The Boilermakers did just that, but for all the adjustments they may have made behind the scenes, one thing remains unchanged. Hazell hasn't lost any faith he can get his program turned around and out of the lonely Big Ten cellar, and his consistency as a leader appears to be having an impact on a roster trying to rebound from a season that only included one victory celebration.
Initially there might have been some resistance to his systems and his message from the Boilermakers, which isn't exactly uncommon during coaching transitions. But with more time with the players, more familiarity with the schemes and perhaps more veterans frustrated with all the losing dragging along the stragglers, one other thing Hazell apparently hasn't had to compromise is a high level of expectation for his team.
“For teams to be successful when you come off a season like that, you need guys on the team to step up and take ownership,” senior linebacker Sean Robinson said. “That’s one thing our room and our coaches have preached, just to take ownership over what you’re doing with the team. If some people hadn't bought into the coaches and what they're preaching, it's up to us to make sure they do.

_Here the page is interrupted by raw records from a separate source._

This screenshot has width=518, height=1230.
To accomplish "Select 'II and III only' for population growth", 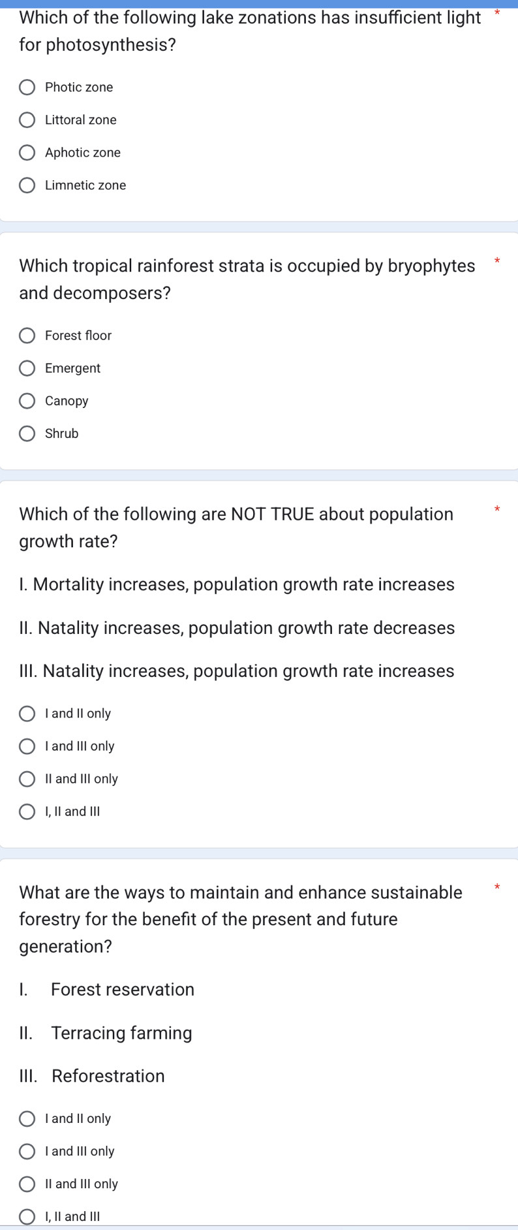I will click(27, 778).
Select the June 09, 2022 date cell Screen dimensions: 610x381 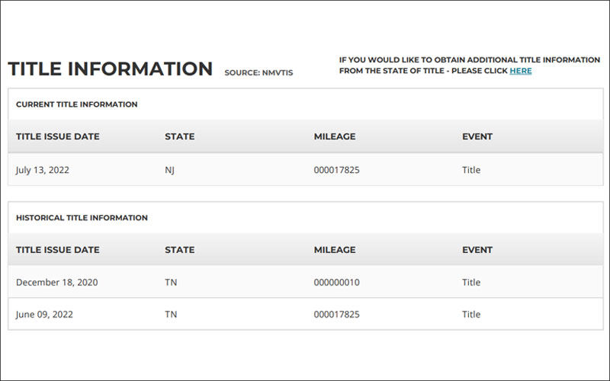(x=44, y=314)
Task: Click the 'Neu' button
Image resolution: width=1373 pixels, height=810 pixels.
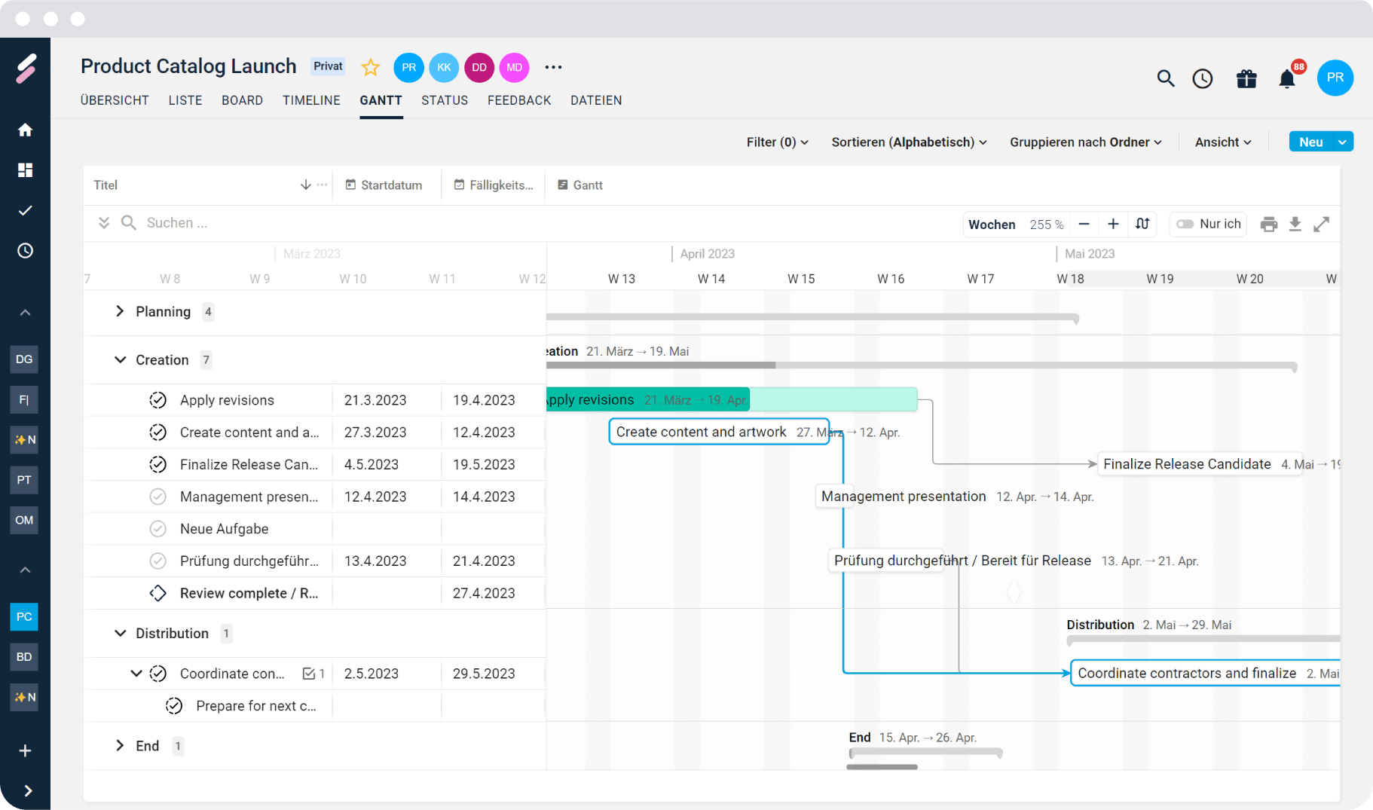Action: (x=1310, y=142)
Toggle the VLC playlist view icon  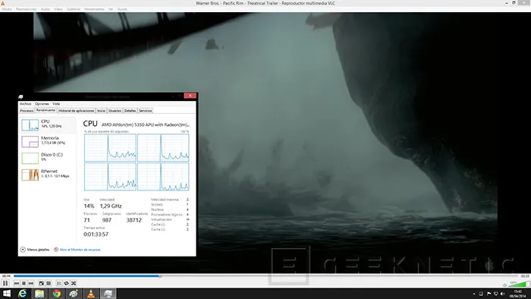click(59, 283)
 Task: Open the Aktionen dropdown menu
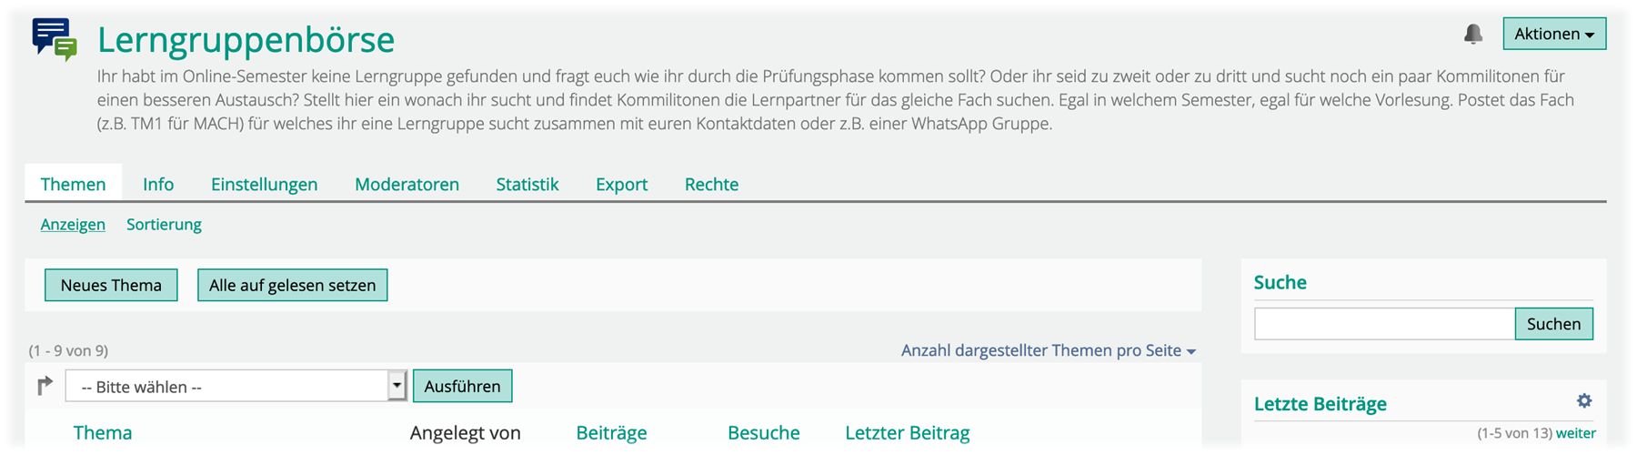tap(1554, 34)
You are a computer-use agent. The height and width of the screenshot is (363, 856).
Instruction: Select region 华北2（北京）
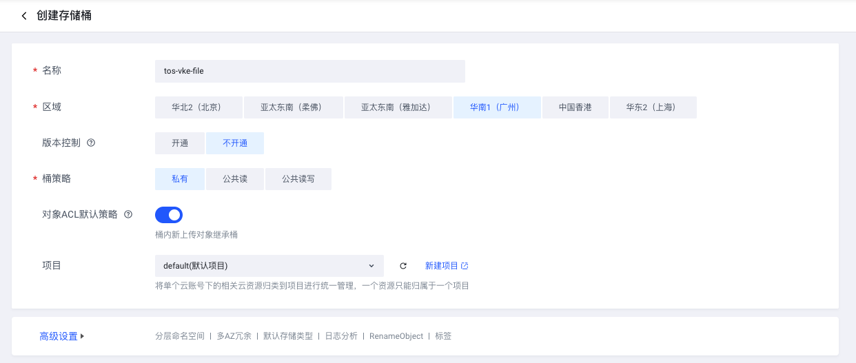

"It's our responsibility to keep guys in line and let the younger guys on the team know that we're not good enough to come in and not put in maximum effort. The reality of it is, we're a 1-11 team. We have to focus on everything we do."
The importance of paying attention to even the smallest details hasn't been lost on the players, who know full well what the results look like when things go wrong. And they're not the only ones taking responsibility for what happened a year ago, with the top of the organization in Hazell standing in line to accept blame and figure out the best way to repair the issues that plagued the Boilermakers last season.
Purdue gave up 38 points per game last season and finished No. 10 in the conference in total defense, but there are nine starters returning on that unit and no shortage of experienced leaders alongside Robinson. The Boilermakers had their share of troubles putting up points as well with the lowest-scoring attack in the Big Ten, but Danny Etling returns as the starting quarterback after getting tossed in the fire as a true freshman last season, and he should benefit from what appears to be a much deeper group of skill players to work with -- including a potential game-breaker in speedster Raheem Mostert.
That side of the ball has 10 returning starters, leaving Purdue with few holes to fill in the lineup ahead of the season opener. And while all of those players have felt the pain of continuous losing, they also have plenty of incentive to figure out exactly how to avoid it.
"Everybody, the whole organization feels the sting when you lose like that," Hazell said. “You just have to put your blinders on and go to work.”
Hazell went back to work right away trying to find the right formula for the Boilermakers, both on and off the field. Now it's almost time to see if those changes show up in the standings or if bigger adjustments need to be made during the next offseason.